Apa Akibatnya jika Glaukoma Tekanan Normal Tidak Segera Diobati?

glaukoma tekanan normal

Glaukoma tekanan normal sebisa mungkin diketahui dan diobati sejak awal sebelum kondisinya semakin parah. Jika terjadi kerusakan, maka kesehatan mata akan sulit dikembalikan ke kondisi normal. Pengobatan pun semakin rumit jika glaukoma tekanan normal terdeteksi dalam keadaan sudah parah.

Perbedaan galukoma tekanan normal dengan lainnya

Terdapat berbagai jenis glaukoma, akan tetapi jenis glaukoma tekanan normal cukup berbeda dibandingkan jenis lain. Jika glaukoma jenis lain kebanyakan disebabkan karena tekanan cairan mata yang cukup tinggi, glaukoma jenis ini justru memiliki tekanan normal atau cenderung rendah.

Penyebab glaukoma tekanan normal belum diketahui secara pasti. Ada kemungkinan karena kondisi saraf mata yang terlalu sensitif atau rapuh, sehingga tekanan normal pun bisa menimbulkan kerusakan.

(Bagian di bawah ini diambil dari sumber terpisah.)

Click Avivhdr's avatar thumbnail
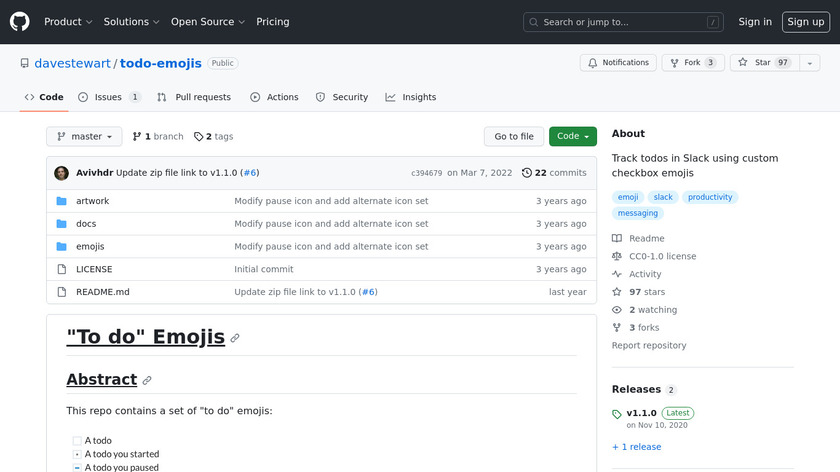Image resolution: width=840 pixels, height=472 pixels. tap(61, 173)

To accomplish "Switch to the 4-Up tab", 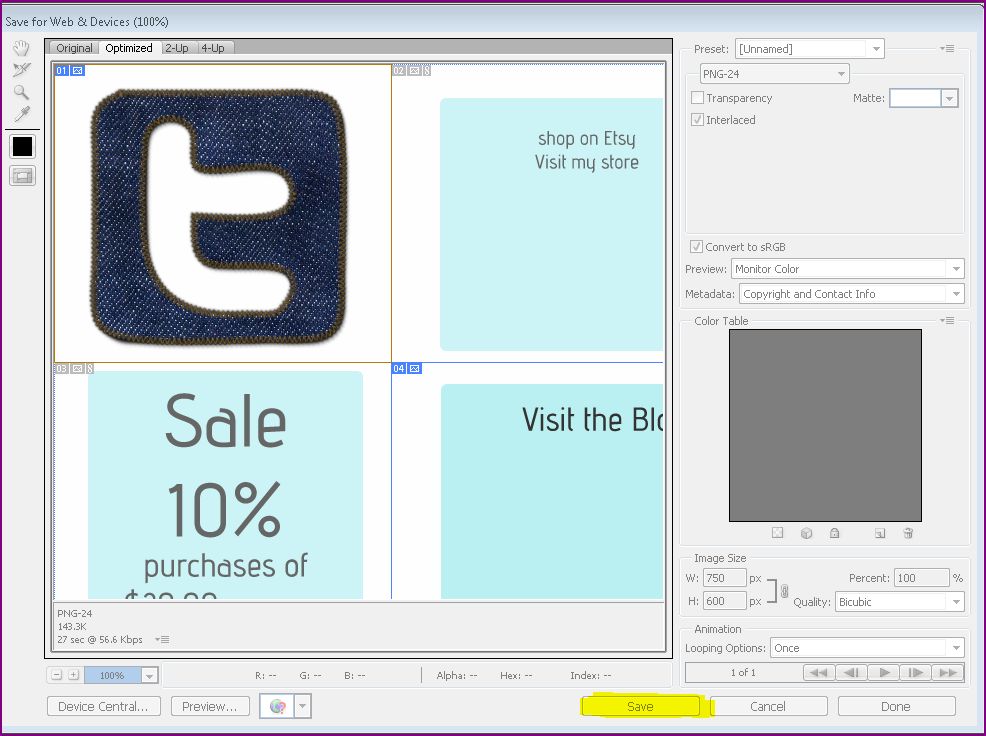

Selain itu, glaukoma tekanan normal juga bisa disebabkan karena kurangnya aliran darah yang masuk ke saraf mata. Hal ini berhubungan dengan kondisi darah rendah akibat reaksi berlebihan terhadap konsumsi obat tertentu atau pernah mengalami kehilangan darah dalam jumlah banyak.

Akibat glaukoma tekanan normal

Anda mungkin tidak menyadari penyakit ini di awal gejala sehingga glaukoma tekanan normal merupakan pencuri penglihatan diam-diam. Seperti yang telah diketahui, akibat paling menyeramkan dari glaukoma yaitu kebutaan. Sama seperti glaukoma tekanan darah normal, jika kondisi penderita tidak diobati maka pada akhirnya mengakibatkan kebutaan.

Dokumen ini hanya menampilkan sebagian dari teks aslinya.